New Delhi, May 19 (IANS) India’s orthopaedic and cardiac implant sector, including exports, is expected to reach $4.5 to $5 billion by FY28, driven by strong domestic demand and gradually growing export presence, according to a report released on Monday.
The sector (including exports) stood at $2.4 to $2.7 billion in FY24, according to CareEdge Ratings.
The Indian implant manufacturers are making rapid strides in the domestic market and are gradually expanding their presence in the export market.
The report cited that with only 7.5 per cent customs duty on the import of most coronary and orthopaedic implant products, any potential trade deal with the US resulting in tariff reduction is not likely to materially change the market dynamics for domestic manufacturers.
However, material changes in non-tariff barriers, such as the relaxation of price caps, can significantly alter the competitive landscape for domestic manufacturers compared to MNCs, it added.
Sales of homegrown implant manufacturers have grown at a compound annual growth rate (CAGR) of 28 per cent (including a CAGR of 37 per cent for exports) during the four years ended FY24, outpacing the sales CAGR of 12 per cent for foreign multinational corporations (MNCs) during the same period.
The sales volume growth of domestic entities was even higher, driven by their competitive pricing and increased participation in government-sponsored insurance schemes.
“India’s medical implant sector is on a robust growth trajectory, driven by strong domestic demand and growing exports,” said Krunal Modi, Director at CareEdge Ratings.
India’s export growth rate for implants has significantly outpaced the implant imports during the last 5-6 years.

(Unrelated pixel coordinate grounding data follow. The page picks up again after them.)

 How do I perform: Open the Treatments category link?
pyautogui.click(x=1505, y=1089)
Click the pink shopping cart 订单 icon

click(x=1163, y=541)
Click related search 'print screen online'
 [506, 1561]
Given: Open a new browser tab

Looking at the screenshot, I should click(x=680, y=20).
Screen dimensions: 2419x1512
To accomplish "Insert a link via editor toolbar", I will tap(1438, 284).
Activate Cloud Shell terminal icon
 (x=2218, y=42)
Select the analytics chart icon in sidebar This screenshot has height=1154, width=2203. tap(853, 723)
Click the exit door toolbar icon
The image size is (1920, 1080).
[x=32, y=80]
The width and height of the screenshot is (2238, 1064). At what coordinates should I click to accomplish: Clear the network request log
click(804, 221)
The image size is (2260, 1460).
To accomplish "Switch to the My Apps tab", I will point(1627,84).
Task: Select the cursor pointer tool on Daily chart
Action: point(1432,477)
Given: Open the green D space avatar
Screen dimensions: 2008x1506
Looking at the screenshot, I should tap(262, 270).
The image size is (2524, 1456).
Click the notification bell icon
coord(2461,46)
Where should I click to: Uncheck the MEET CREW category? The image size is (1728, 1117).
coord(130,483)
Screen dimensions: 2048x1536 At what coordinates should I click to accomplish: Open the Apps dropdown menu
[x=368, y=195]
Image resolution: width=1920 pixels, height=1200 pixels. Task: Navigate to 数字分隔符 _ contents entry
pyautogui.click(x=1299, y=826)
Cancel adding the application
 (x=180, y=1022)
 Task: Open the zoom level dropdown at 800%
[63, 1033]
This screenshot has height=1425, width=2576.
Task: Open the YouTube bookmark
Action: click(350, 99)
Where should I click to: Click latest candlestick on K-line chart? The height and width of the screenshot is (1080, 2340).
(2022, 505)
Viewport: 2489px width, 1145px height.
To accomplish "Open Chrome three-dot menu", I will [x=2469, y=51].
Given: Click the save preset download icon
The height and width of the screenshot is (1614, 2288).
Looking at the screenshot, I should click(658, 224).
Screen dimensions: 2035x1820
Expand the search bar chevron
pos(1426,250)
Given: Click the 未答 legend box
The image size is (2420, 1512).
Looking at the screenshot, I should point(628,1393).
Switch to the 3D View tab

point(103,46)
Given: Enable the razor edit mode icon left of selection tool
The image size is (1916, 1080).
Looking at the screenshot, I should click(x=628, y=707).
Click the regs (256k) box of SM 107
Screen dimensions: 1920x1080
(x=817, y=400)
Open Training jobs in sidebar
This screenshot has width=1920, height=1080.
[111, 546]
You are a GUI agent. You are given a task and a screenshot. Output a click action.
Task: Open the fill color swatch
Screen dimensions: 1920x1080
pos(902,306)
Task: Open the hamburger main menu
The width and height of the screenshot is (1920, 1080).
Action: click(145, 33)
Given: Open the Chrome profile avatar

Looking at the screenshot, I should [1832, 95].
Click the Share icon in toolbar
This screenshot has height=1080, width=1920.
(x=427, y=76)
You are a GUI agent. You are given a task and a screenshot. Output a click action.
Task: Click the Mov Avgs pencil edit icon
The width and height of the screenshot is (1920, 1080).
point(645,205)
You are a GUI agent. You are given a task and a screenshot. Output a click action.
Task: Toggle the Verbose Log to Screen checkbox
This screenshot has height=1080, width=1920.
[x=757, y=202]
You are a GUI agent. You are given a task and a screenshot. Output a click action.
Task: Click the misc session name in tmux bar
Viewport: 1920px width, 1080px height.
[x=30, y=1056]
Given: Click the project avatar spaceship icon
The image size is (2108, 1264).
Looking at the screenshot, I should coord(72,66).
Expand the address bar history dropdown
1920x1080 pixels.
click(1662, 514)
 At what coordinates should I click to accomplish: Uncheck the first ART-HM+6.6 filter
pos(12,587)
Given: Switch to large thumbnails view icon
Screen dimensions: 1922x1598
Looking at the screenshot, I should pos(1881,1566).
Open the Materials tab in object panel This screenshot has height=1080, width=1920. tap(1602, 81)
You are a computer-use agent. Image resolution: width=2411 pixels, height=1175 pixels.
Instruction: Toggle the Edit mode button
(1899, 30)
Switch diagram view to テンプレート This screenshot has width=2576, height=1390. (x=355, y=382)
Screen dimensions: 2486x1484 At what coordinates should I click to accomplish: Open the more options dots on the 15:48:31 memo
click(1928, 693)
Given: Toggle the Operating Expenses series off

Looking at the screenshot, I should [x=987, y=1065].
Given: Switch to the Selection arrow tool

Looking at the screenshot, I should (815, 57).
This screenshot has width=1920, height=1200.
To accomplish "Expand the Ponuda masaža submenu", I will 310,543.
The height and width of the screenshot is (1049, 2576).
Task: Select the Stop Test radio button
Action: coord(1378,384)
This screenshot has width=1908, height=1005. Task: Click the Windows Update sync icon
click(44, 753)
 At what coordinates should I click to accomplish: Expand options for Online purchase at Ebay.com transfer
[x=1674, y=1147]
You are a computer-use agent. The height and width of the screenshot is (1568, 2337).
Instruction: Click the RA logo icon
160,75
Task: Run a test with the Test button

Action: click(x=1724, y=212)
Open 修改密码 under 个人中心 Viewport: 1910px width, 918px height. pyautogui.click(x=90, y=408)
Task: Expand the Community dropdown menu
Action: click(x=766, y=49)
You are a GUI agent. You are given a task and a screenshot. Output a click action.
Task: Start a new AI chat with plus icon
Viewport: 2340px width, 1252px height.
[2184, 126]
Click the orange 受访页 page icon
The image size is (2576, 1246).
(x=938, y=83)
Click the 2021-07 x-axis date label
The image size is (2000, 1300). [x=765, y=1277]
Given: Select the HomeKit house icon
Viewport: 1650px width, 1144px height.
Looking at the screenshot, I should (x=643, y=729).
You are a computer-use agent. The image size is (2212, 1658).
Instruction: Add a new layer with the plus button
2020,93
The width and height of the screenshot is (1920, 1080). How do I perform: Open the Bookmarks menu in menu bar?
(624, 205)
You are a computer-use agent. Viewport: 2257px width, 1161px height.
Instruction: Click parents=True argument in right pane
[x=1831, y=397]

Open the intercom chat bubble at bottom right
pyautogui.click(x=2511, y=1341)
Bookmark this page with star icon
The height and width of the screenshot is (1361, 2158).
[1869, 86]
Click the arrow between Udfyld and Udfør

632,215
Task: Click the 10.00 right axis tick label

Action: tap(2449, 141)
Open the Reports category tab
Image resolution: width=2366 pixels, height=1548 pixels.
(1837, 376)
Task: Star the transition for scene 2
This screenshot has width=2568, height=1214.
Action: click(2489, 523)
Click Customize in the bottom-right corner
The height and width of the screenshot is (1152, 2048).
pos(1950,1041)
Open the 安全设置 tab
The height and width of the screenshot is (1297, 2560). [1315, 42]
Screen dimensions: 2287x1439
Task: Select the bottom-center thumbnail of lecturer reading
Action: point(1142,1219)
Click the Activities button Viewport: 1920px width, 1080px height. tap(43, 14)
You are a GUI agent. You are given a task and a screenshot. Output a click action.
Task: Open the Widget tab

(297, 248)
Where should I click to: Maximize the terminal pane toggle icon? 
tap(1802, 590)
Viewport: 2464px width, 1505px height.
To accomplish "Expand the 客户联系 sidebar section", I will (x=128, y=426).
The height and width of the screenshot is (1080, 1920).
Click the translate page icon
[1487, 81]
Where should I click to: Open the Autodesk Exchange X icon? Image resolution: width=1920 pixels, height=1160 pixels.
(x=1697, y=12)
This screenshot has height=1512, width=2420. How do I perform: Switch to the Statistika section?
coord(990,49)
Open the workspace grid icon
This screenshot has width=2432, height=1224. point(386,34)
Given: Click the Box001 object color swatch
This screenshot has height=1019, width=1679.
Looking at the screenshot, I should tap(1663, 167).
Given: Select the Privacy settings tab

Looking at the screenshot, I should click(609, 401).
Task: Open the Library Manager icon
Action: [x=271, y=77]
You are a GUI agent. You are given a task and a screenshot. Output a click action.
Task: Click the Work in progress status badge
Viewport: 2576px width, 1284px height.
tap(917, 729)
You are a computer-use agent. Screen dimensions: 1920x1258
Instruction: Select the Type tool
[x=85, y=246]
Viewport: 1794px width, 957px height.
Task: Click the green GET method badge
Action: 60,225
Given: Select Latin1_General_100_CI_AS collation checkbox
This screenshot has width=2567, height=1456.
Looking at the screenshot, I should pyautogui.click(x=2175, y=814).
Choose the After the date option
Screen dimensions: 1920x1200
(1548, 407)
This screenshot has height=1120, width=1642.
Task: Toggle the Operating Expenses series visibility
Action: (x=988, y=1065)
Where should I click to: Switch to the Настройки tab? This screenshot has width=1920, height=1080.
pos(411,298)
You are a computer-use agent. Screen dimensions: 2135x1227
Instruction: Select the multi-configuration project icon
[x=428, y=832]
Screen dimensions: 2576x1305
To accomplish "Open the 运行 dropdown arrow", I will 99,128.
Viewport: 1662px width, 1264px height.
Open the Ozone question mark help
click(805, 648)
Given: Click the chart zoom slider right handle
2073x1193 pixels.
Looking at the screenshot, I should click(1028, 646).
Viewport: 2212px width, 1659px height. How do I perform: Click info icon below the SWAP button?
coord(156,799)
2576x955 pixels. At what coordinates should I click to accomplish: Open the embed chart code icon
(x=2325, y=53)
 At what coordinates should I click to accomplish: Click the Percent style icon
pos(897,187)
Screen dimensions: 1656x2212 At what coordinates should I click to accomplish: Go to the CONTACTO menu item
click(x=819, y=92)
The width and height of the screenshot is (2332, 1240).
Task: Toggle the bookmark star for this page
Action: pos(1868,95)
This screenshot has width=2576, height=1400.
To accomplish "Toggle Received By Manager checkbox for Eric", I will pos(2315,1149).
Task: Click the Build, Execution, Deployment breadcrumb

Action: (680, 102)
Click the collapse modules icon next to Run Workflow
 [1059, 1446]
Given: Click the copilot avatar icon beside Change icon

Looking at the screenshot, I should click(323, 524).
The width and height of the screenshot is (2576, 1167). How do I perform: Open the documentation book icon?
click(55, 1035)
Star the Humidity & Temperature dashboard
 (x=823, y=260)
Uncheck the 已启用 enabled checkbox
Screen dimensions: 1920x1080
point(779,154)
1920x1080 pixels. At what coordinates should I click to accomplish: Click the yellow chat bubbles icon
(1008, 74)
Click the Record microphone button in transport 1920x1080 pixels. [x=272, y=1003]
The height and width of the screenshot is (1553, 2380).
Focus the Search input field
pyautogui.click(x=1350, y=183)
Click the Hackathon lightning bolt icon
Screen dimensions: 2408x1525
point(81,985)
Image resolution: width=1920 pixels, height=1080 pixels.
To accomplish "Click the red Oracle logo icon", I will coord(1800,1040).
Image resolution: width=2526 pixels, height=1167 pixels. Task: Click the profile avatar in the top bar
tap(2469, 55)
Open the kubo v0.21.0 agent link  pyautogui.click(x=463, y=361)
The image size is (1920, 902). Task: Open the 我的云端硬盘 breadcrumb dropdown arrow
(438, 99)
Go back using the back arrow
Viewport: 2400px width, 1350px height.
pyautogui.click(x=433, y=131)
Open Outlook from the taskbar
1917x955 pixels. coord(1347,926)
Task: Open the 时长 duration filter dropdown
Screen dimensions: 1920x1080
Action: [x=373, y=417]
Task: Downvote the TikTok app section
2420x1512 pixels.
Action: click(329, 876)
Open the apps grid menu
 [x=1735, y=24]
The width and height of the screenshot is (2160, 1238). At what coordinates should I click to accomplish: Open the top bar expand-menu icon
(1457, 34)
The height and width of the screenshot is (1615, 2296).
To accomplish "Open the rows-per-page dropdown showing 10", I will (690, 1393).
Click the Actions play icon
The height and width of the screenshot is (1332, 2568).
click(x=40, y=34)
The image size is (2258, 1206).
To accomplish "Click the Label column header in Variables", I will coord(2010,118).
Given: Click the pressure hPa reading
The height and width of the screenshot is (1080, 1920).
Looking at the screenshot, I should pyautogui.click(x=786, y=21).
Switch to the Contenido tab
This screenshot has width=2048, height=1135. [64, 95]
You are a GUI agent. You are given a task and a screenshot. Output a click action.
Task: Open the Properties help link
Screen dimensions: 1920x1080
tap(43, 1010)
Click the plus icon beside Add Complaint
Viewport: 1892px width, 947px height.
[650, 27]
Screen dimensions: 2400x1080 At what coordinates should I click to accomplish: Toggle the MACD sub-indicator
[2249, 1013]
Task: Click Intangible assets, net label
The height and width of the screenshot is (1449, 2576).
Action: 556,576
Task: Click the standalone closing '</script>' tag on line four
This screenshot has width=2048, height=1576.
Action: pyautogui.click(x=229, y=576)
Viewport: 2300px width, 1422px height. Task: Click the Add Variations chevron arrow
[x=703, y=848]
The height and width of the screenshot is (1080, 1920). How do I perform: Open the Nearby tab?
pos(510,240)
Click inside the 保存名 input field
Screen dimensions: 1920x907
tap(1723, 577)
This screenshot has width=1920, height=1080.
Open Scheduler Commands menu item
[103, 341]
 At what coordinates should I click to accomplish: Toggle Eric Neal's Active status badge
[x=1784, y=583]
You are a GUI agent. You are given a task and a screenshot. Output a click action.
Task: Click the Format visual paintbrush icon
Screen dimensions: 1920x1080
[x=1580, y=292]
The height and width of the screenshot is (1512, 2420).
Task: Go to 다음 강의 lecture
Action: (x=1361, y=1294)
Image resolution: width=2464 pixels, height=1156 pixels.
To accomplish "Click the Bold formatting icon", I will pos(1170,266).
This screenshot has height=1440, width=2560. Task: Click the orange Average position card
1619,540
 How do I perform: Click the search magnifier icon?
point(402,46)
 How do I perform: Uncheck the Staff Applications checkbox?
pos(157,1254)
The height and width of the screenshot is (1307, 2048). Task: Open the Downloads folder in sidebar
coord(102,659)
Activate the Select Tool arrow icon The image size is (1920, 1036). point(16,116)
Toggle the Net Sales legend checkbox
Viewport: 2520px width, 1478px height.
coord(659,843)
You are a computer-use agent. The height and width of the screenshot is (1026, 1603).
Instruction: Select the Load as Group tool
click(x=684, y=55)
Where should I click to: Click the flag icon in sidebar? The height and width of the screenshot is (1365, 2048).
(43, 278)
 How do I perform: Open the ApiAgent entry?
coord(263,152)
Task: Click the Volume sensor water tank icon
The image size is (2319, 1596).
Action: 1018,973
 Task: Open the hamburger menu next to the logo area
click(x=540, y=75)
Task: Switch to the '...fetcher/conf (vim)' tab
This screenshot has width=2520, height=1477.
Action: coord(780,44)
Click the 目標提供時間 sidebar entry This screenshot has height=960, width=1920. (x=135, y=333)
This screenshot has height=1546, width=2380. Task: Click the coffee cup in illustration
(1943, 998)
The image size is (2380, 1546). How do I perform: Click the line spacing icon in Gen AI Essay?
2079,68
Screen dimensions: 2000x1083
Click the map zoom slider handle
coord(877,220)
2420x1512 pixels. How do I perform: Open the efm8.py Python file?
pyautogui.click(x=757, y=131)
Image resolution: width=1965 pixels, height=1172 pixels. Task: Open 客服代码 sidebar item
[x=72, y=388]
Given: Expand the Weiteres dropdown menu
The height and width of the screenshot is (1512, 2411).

Increasing per capita income and affordability, rising healthcare awareness, an ageing population, expansion in healthcare infrastructure, and increasing insurance penetration are expected to drive the domestic demand for implants in the long term, said the report.
Price caps adversely affected the foreign MNCs’ high-margin products, forcing them to discontinue some of their premium products from the Indian market.
However, it significantly improved affordability, especially for implants manufactured by domestic companies, thereby enabling them to expand their market share. Schemes like Ayushman Bharat further improved the affordability and expanded the market, according to the report.